Can it be the page layout? No, it renders perfectly in all browsers!
Can it be the PnP PowerShell cmdlets? No, the same issue if I uploaded page layouts manually!

Old man yells at cloud

Troubleshooting

First of all I added the CrawlTime managed property to see when stuff was actually crawled and that there was nothing wrong with the crawler. I could see how this managed property was populated on other stuff than the pages. So there is obviously something wrong with our pages and not SPO.

Time to get my troubleshooting gloves on and I brought out my checklist for this. Since I can’t check trace logs (ULS) in SharePoint Online all I could do was to inspect the crawl logs. And now I could see in plan text that my news articles could not be crawled:

"6074070",
"https://contoso.sharepoint.com/news/Pages/xyz.aspx",
755",
"Item Error",
"The SharePoint item being crawled returned an error when attempting to download the item.
  ( SearchID = F2A4A5E4-AAAA-AAAA-B034-10C593EF6CCE )",
"8/4/2016 7:07 AM",
"https://contoso.sharepoint.com/",
"Intranet",

So, the crawler can obviously not download my page! I also noticed the following cryptic error message on the site and library levels:

"755",
"Container Error",
"The SharePoint item being crawled returned an error when attempting to download the item. 
  ( Unknown Error The surrogate pair (0xD8DA, 0x272) is invalid. 
  A high surrogate character (0xD800 - 0xDBFF) must always be paired with a low surrogate 
  character (0xDC00 - 0xDFFF).; SearchID = 00D32C87-7CD9-4350-AFF4-BBF38B8EB712 )",

Hmm, some Unicode errors?

I was out of options and I could not do an IISRESET (Rule #3) - so I called a friend (Rule #4), Doc Hodgkinson. He was almost as clueless as I but asked my to test it on a normal SharePoint 2016 on-premises installation (born in the cloud you know) and see if I could replicate the issue and also then have the option to check for more detailed crawl and trace logs.

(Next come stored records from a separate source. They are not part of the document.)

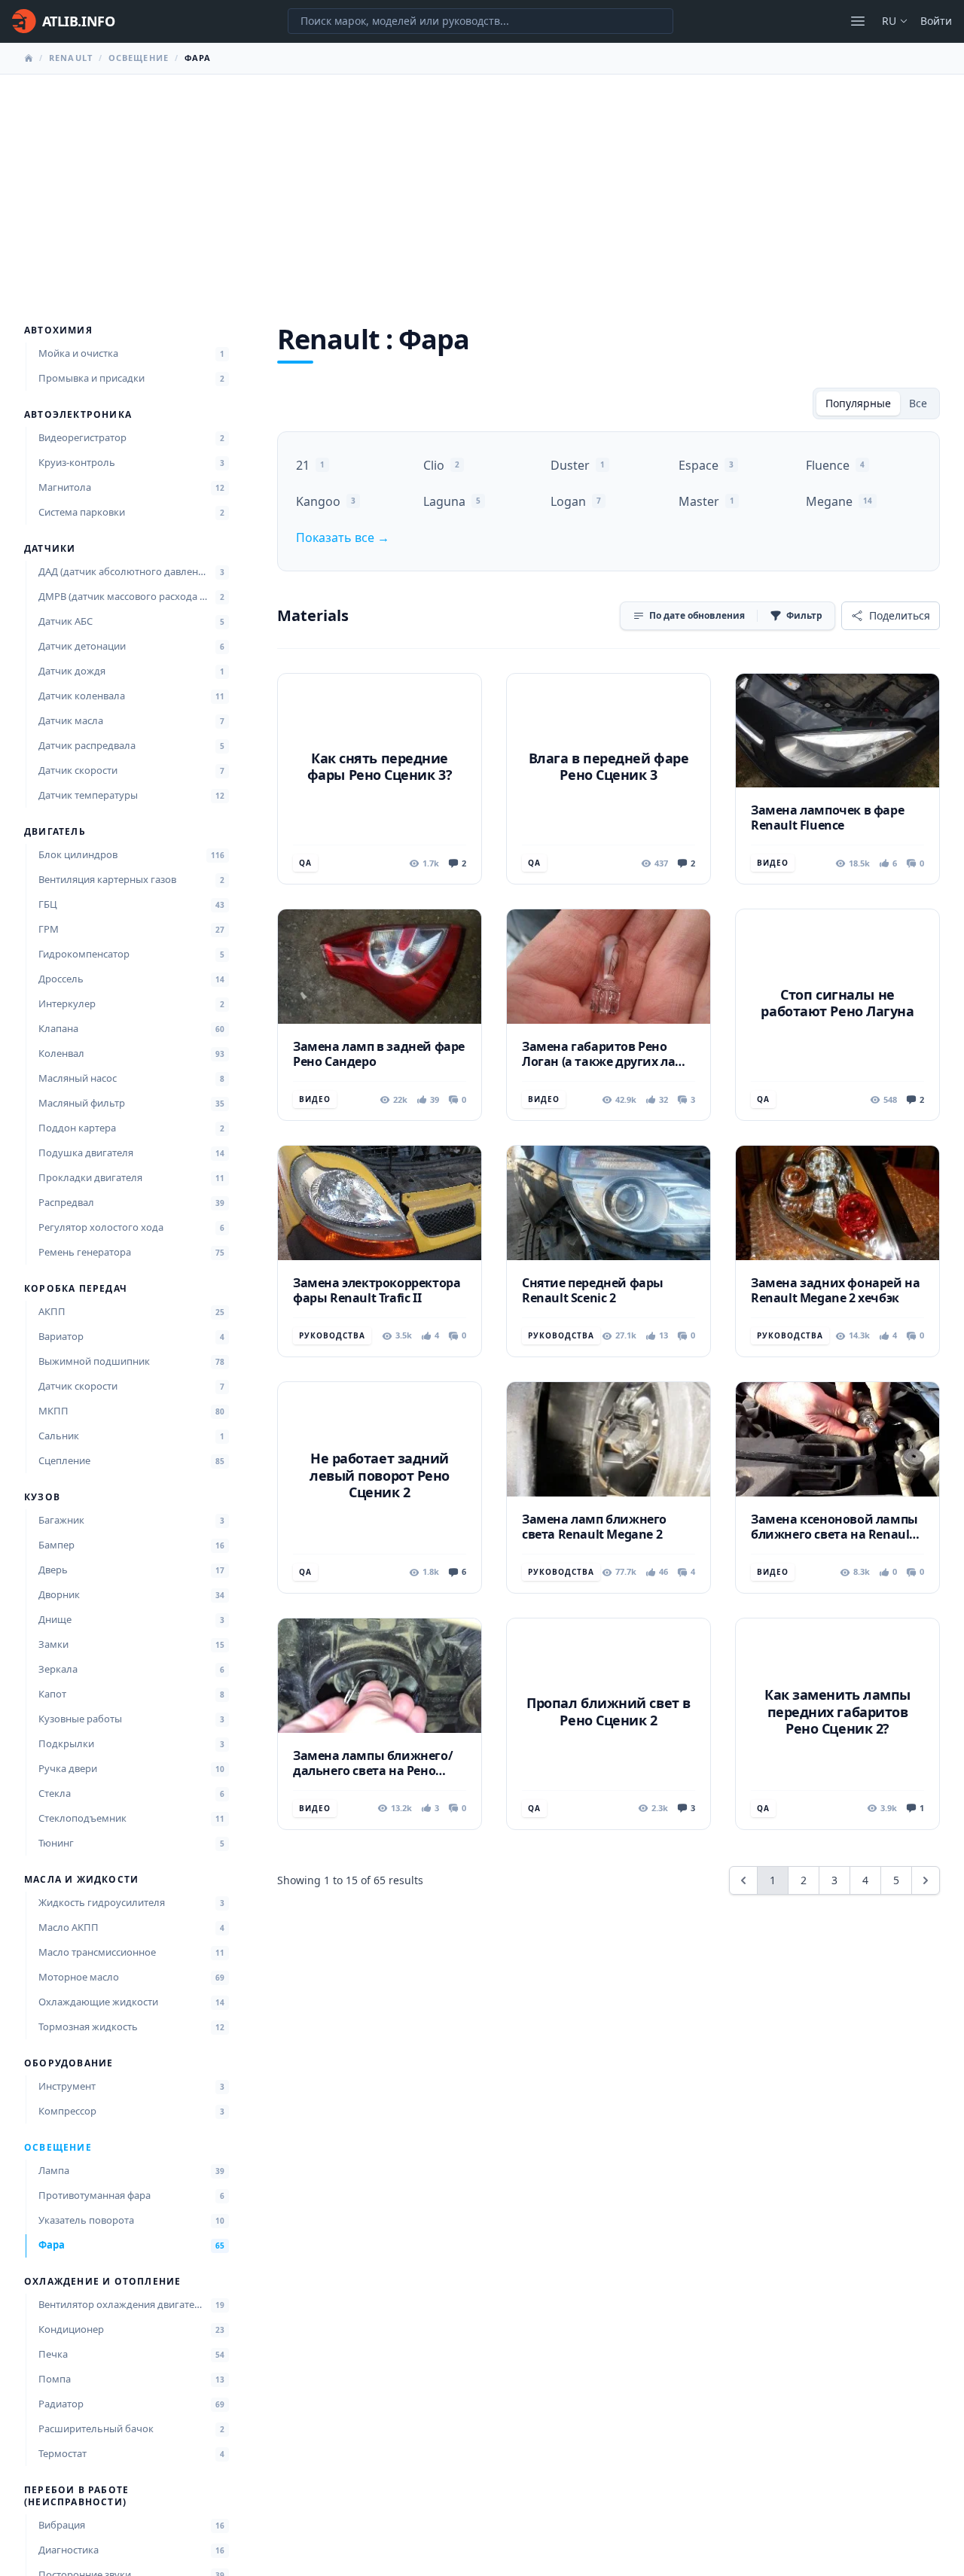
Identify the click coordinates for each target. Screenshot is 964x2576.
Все (918, 403)
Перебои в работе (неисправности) (76, 2496)
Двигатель (55, 832)
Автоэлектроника (78, 415)
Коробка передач (75, 1289)
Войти (936, 21)
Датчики (49, 549)
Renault (71, 57)
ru (889, 21)
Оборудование (68, 2063)
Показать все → (342, 537)
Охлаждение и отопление (102, 2282)
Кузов (42, 1497)
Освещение (138, 57)
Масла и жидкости (81, 1880)
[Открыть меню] (858, 21)
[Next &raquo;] (925, 1880)
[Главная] (28, 57)
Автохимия (58, 330)
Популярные (858, 403)
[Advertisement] (482, 187)
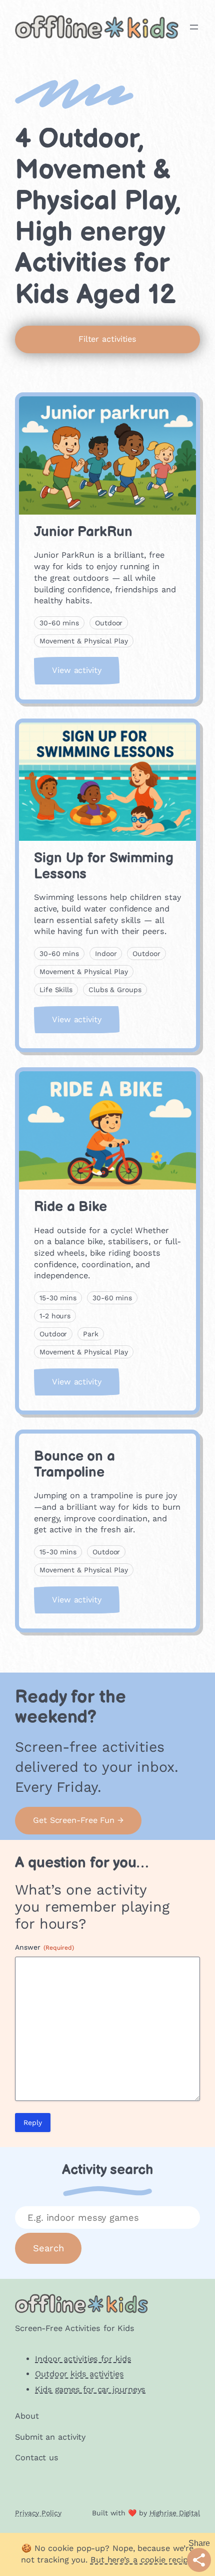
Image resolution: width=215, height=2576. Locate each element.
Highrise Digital (175, 2513)
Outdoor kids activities (79, 2374)
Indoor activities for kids (83, 2359)
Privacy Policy (38, 2513)
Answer (44, 1947)
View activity (86, 674)
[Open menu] (194, 27)
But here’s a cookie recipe (141, 2559)
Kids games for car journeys (90, 2389)
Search (48, 2248)
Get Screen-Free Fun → (78, 1820)
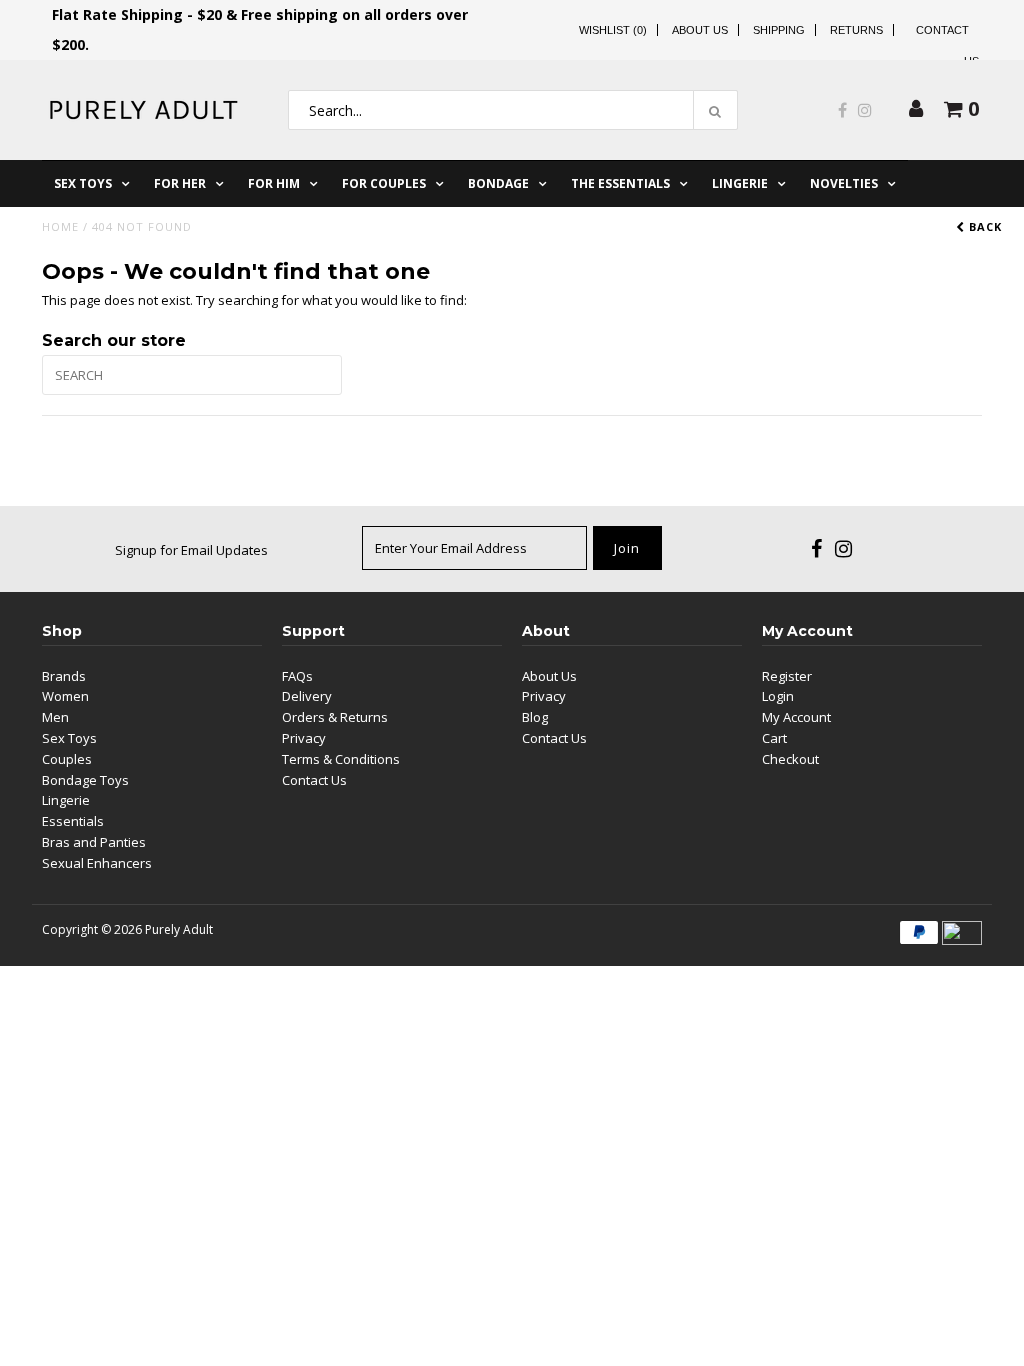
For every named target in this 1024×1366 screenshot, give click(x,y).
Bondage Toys (85, 780)
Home (60, 226)
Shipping (779, 30)
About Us (700, 30)
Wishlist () (613, 30)
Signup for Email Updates (191, 550)
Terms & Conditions (341, 759)
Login (778, 696)
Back (983, 226)
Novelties (844, 183)
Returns (856, 30)
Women (65, 696)
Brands (64, 676)
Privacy (304, 738)
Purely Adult (179, 929)
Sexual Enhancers (97, 863)
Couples (67, 759)
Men (55, 717)
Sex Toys (83, 183)
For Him (274, 183)
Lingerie (740, 183)
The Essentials (620, 183)
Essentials (73, 821)
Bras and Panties (94, 842)
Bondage (498, 183)
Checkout (790, 759)
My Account (796, 717)
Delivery (307, 696)
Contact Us (314, 780)
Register (787, 676)
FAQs (297, 676)
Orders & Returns (335, 717)
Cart (774, 738)
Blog (535, 717)
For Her (180, 183)
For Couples (384, 183)
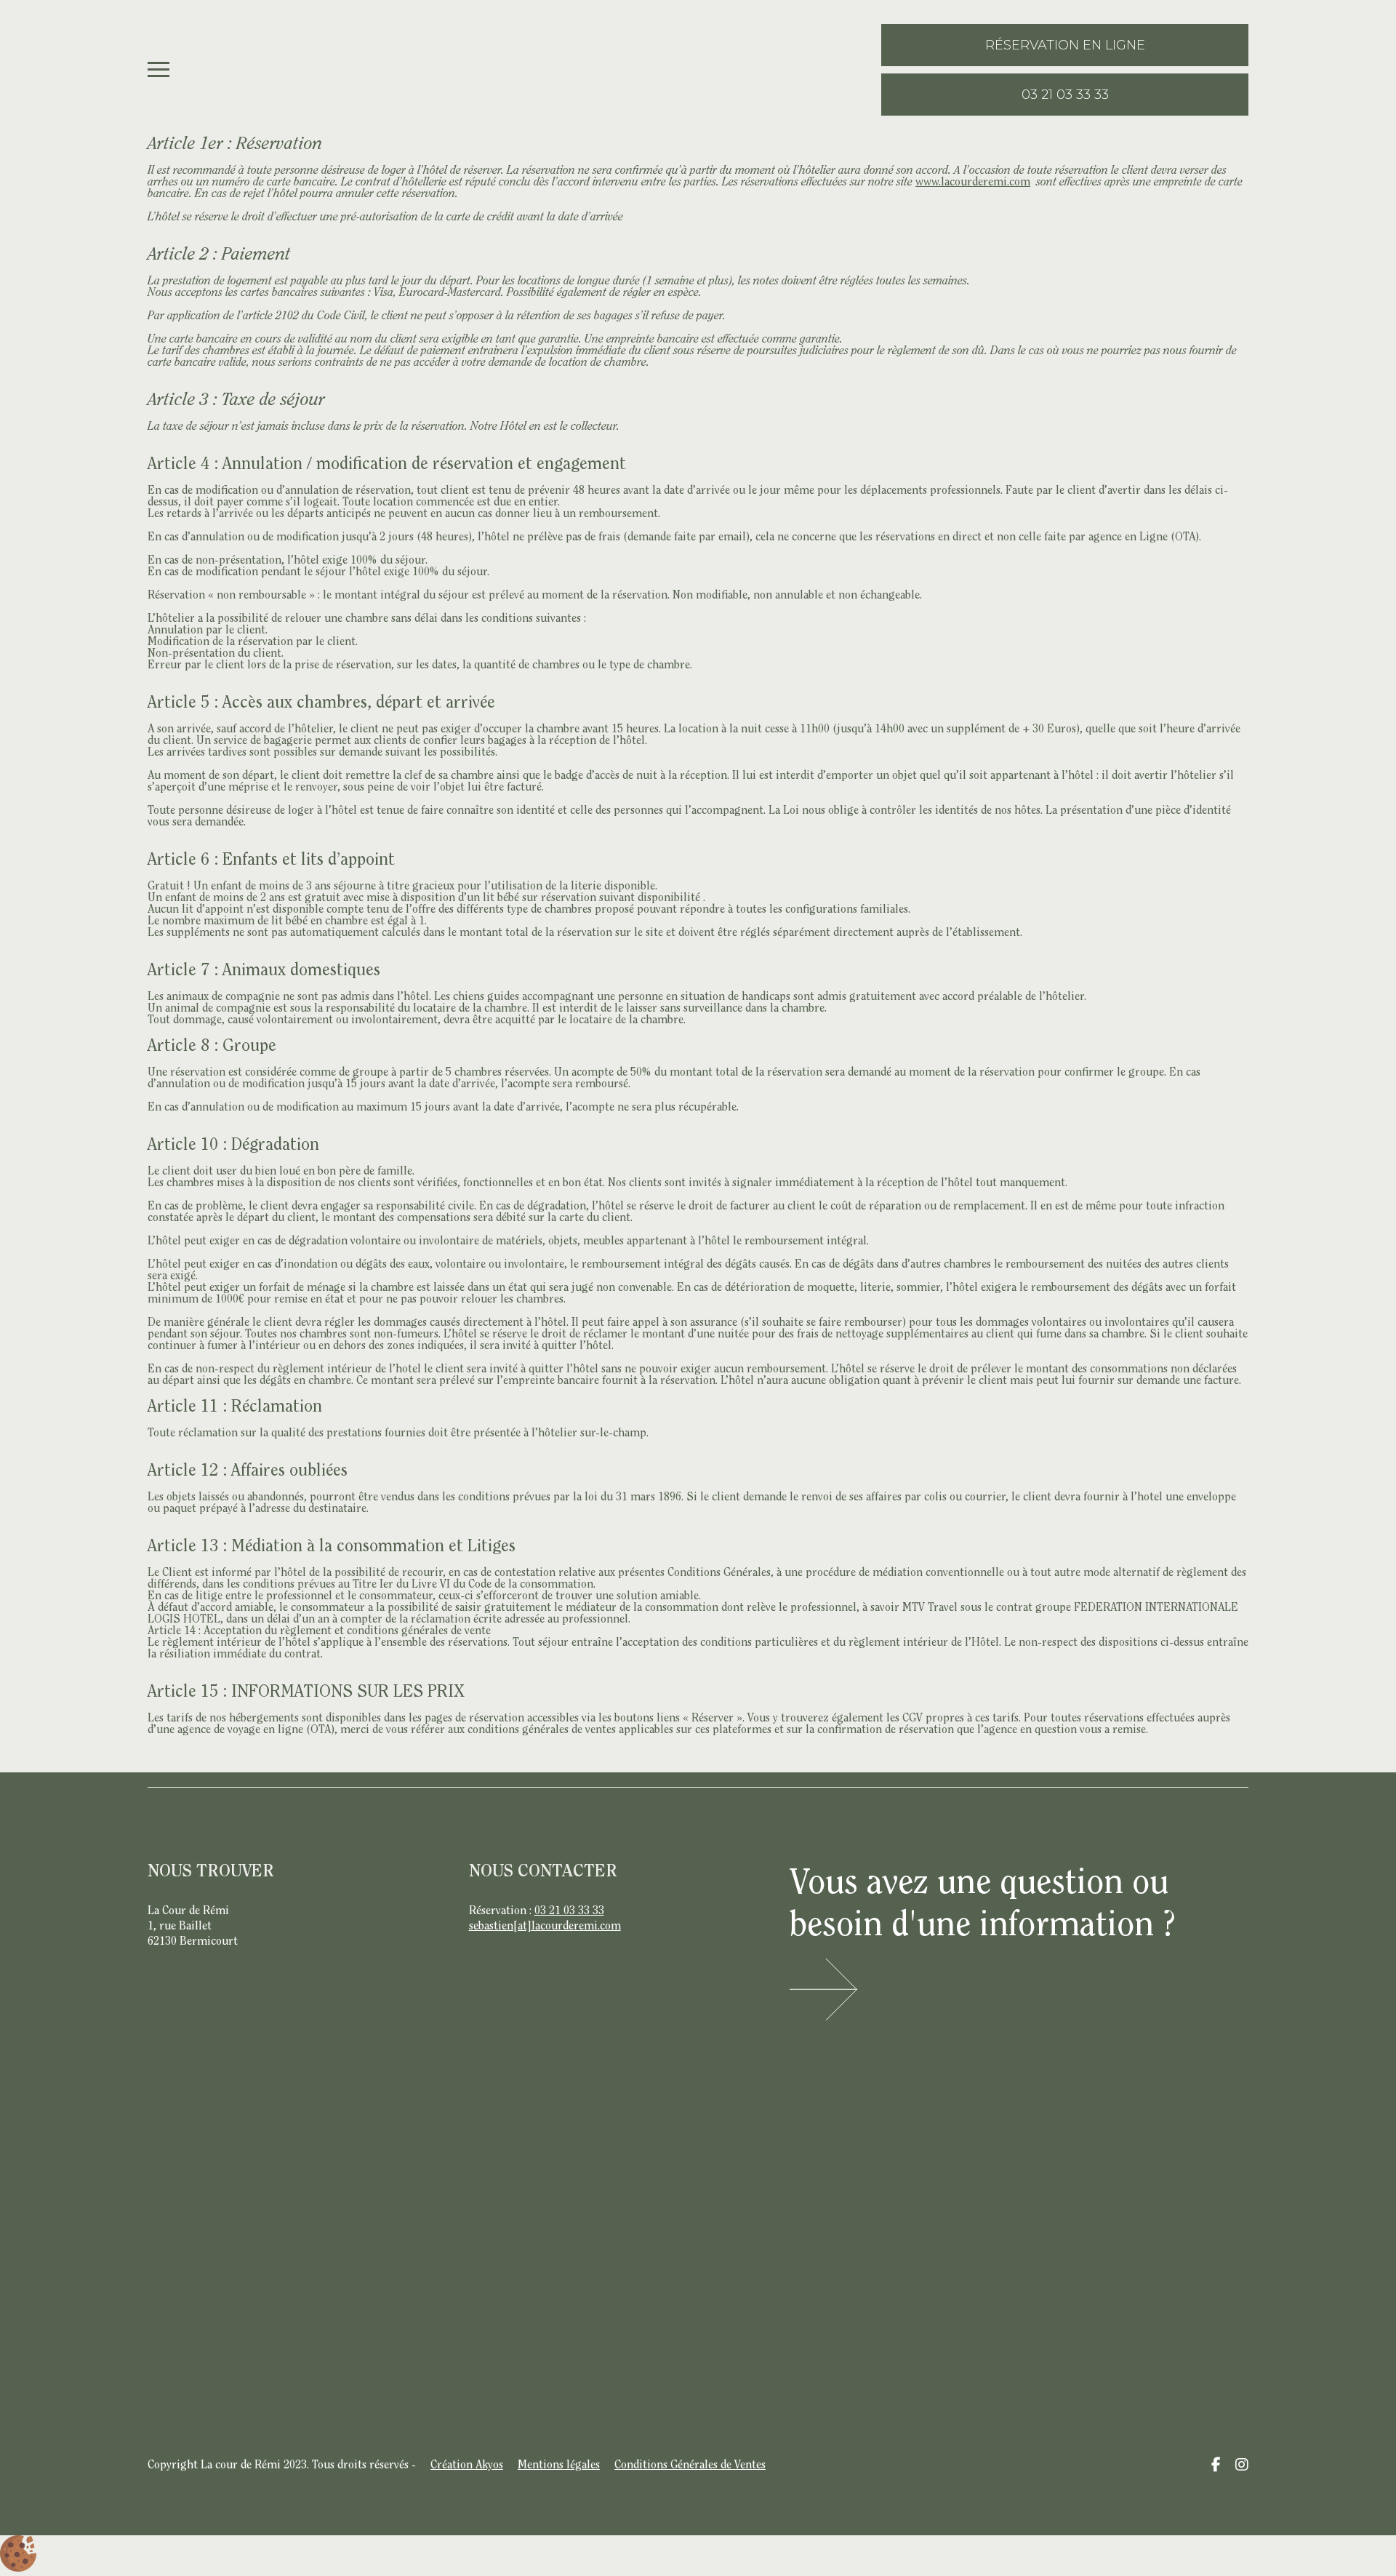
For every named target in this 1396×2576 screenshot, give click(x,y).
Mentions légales (559, 2465)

And so I did. I ran the installer on a clean SharePoint 2016 install, started creating a page using our custom page layout and BOOM! The browser just went white!!! Nothing! It rendered fine in SharePoint Online (cloud-born innovation!)

The solution

Quickly I opened up the trace logs and reloaded the page and found this in the logs:

SharePoint Foundation	General	ahi1s	Medium	
Cannot find requested file: 'C:\Program Files\Common Files\Microsoft Shared\Web Server Extensions\16\Template\layouts/https://code.jquery.com/jquery-2.1.4.min.js'
SharePoint Foundation	Upgrade	aq775	Unexpected	
CannotMakeBrowserCacheSafeLayoutsUrl ArgumentException: 15/0/1033/https://code.jquery.com/jquery-2.1.4.min.js


Aha! The Page Layout contains a ScriptLink control that points to that CDN location.

<SharePoint:ScriptLink 
  id="jquery" 
  runat="server" 
  Name="https://code.jquery.com/jquery-2.1.4.min.js" 
  Language="text/javascript"></SharePoint:ScriptLink>

I quickly changed it to a normal script tag and the page rendered fine in the SharePoint 2016 on-premises instance, and I uploaded it to SharePoint Online where it also rendered fine. And…after just a few minutes all my articles was indexed and queryable and I had my Managed Properties. And all was good!

Summary

I find this bug very interesting, SharePoint Online obviously accepts full URLs in the ScriptLink property when rendered through a browser but when the crawler sees it something weird happens (also, I wonder why it gets Unicode errors on the site and library as well). Also, the code for ScriptLink is different for SharePoint Online and SharePoint On-Premises (I have NOT tested all CU’s though). Also, it’s really weird that it some time during the summer actually indexed the pages.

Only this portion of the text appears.